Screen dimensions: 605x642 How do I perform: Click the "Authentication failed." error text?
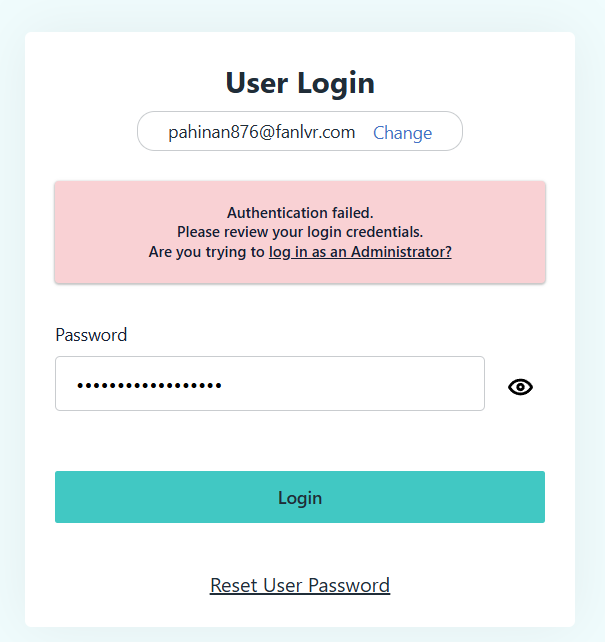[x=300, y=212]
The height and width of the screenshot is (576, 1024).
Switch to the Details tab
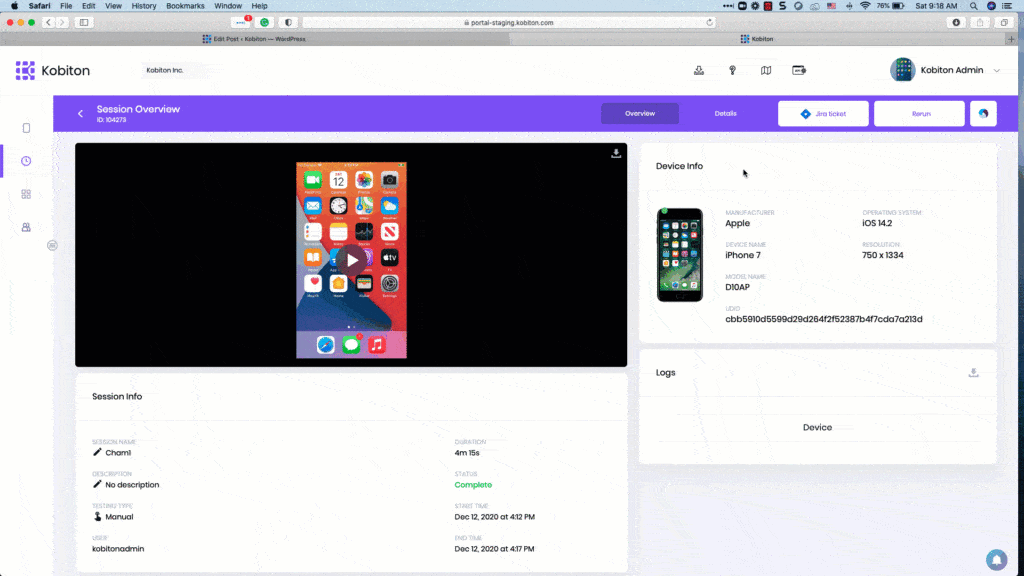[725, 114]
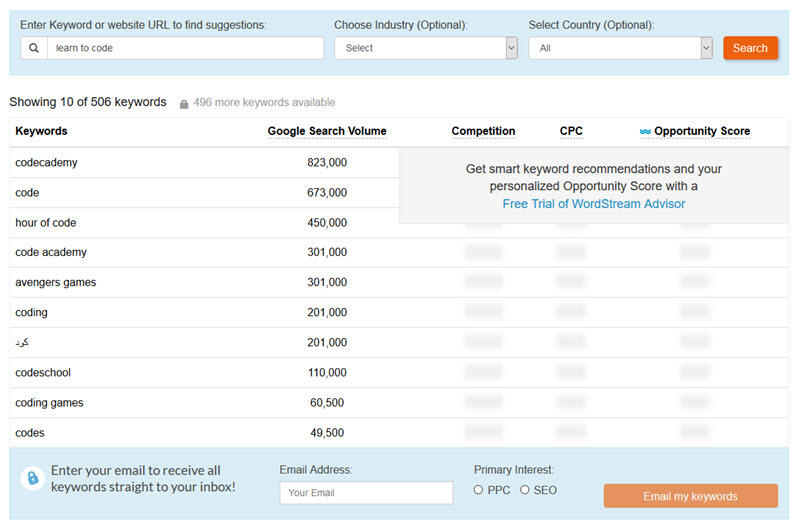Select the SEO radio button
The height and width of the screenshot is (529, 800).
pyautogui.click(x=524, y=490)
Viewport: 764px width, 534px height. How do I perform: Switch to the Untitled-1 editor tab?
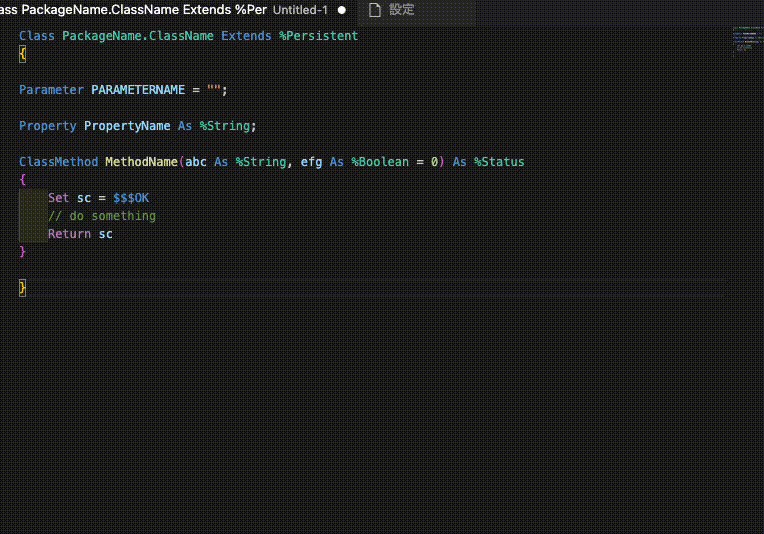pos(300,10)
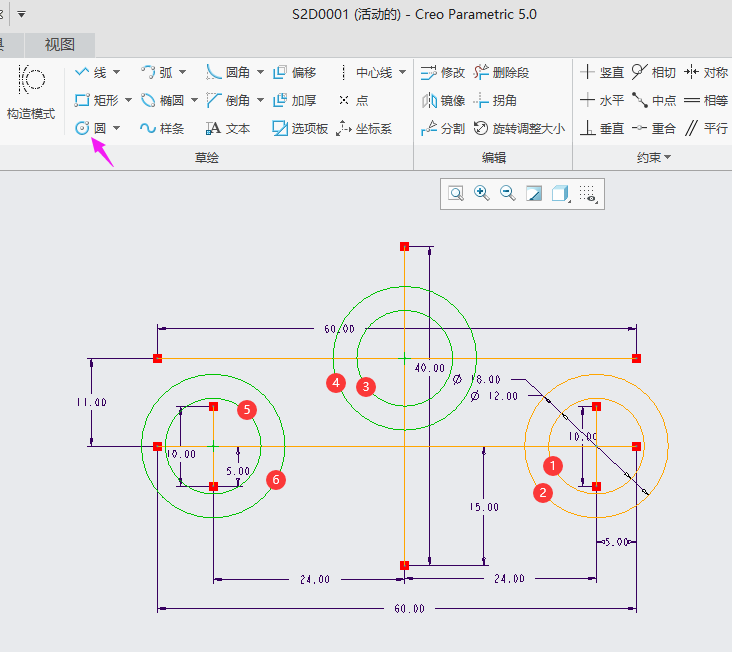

Prompt:
Please output the entire listing above verbatim and omit its images.

Your response:
Screen dimensions: 605x642 How do I perform: Click the "Authentication failed." error text?
[x=300, y=212]
The height and width of the screenshot is (576, 1024).
Switch to the Details tab
[725, 114]
Select the SEO radio button
The height and width of the screenshot is (529, 800).
pyautogui.click(x=524, y=490)
Viewport: 764px width, 534px height. How do I perform: Switch to the Untitled-1 editor tab?
pos(300,10)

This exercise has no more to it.